La importancia de la consulta radica en que en los 370.621 kilómetros cuadrados de Santa Cruz, una extensión equivalente a nueve veces la de Suiza, habitan 2,6 millones de bolivianos, entre los que los indígenas declarados suman apenas 500.000. De aprobarse la autonomía -cosa segura pues las encuestas le dan un 71% de apoyo- el ejemplo podría extenderse por el país, e incluso algunos analistas temen que también podría traspasar las fronteras.
El conflicto comenzó en el mismo momento en que el ex líder cocalero ganó las elecciones presidenciales hace dos años y medio. Se fue agravando paralelamente ante los intentos del indígena aymara de poner en marcha su plan para «refundar» Bolivia y devolver a los «pueblos originarios» los derechos a los recursos naturales mediante una nueva Constitución --cuyo proceso constituyente no reconoce la oposición- y que está pendiente de ser aprobada en referéndum.
En el proyecto de la nueva Carta Magna se reconoce la autonomía para los departamentos, provincias y pueblos indígenas. Prevé entre otras medidas, una «reforma agraria» para entregar a los indígenas tierras de los latifundios, lo que afectaría a los empresarios cruceños y propietarios medianos que poseen el 73,1%. Veinticuatro empresas tienen 20.000 o más hectáreas de campos agrícolas o forestales y cuatro de ellas un promedio de 200.000 cada una.

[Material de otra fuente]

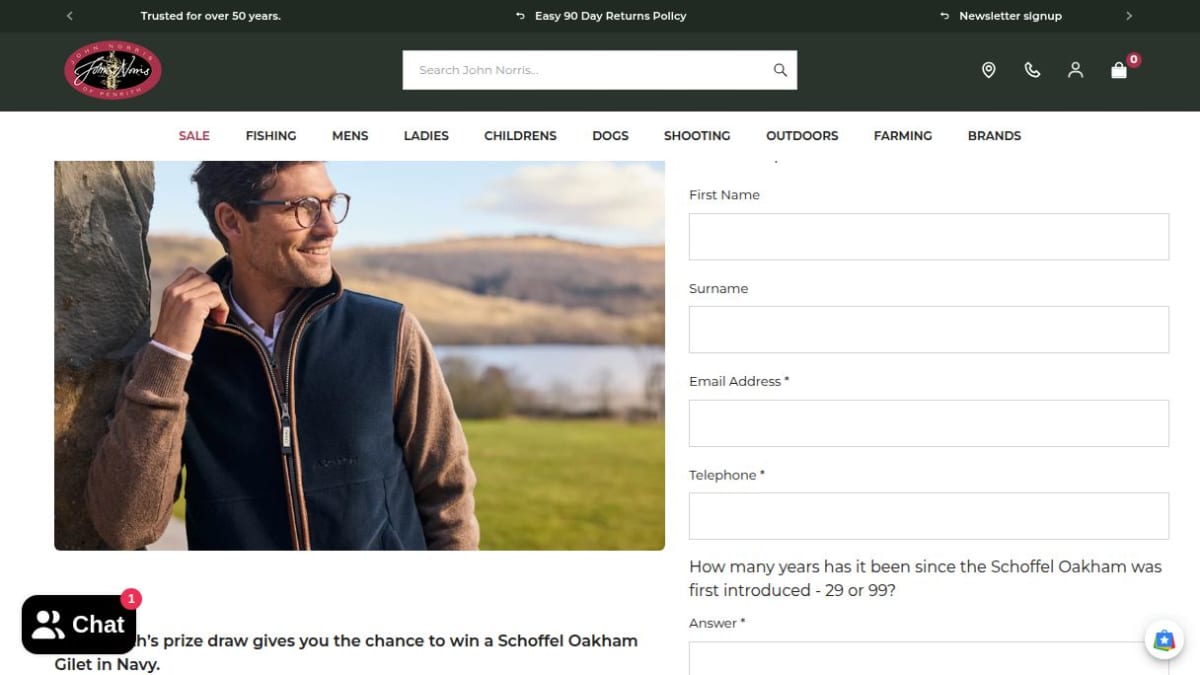Expand the SHOOTING menu
The image size is (1200, 675).
click(697, 136)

Evo Morales ha nacionalizado varias empresas petroleras y la principal compañía telefónica. Estas medidas son rechazadas por el empresariado cruceño que unió fuerzas con el prefecto Costas para liderar una movilización que hoy marcará un punto y aparte para el país.
Amplias competencias
El proyecto autonomista rebelde da atribuciones exclusivas al gobernador y la asamblea de electos para designar autoridades judiciales, tributarias y electorales; definir políticas de tierras -que choca con la reforma agraria del Gobierno-, tributos, telecomunicaciones, vivienda, transporte terrestre y ferrocarriles. Podrían firmar acuerdos internacionales y regularían el estatus de los extranjeros.

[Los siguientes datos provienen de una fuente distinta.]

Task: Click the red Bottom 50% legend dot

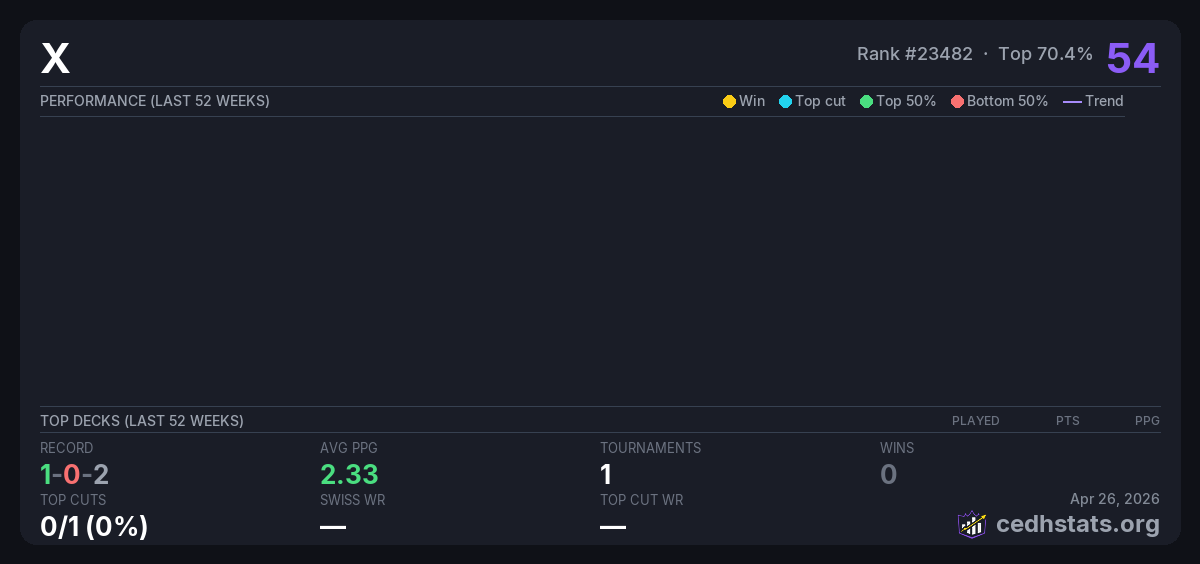Action: pos(957,101)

Las posiciones son enfrentadas y existe temor a que la tensión derive en brotes violentos entre seguidores gubernamentales y opositores. Los convocantes llamaron a la calma mientras que Morales aseguró que «se equivocan algunos ex comandantes haciendo correr el rumor de un golpe de Estado». El gobernante expresó que «jamás vamos a usar a las Fuerzas Armadas» de forma partidaria o con intereses personales. Dijo que no impondría el «estado de sitio» pero que reforzaría la seguridad para mantener el orden. Prometió luchar «otros 500 años» contra los autonomistas y dijo confiar en el voto silencioso de los pobres. «Hay una gran rebeldía de la gente pobre contra esas logias».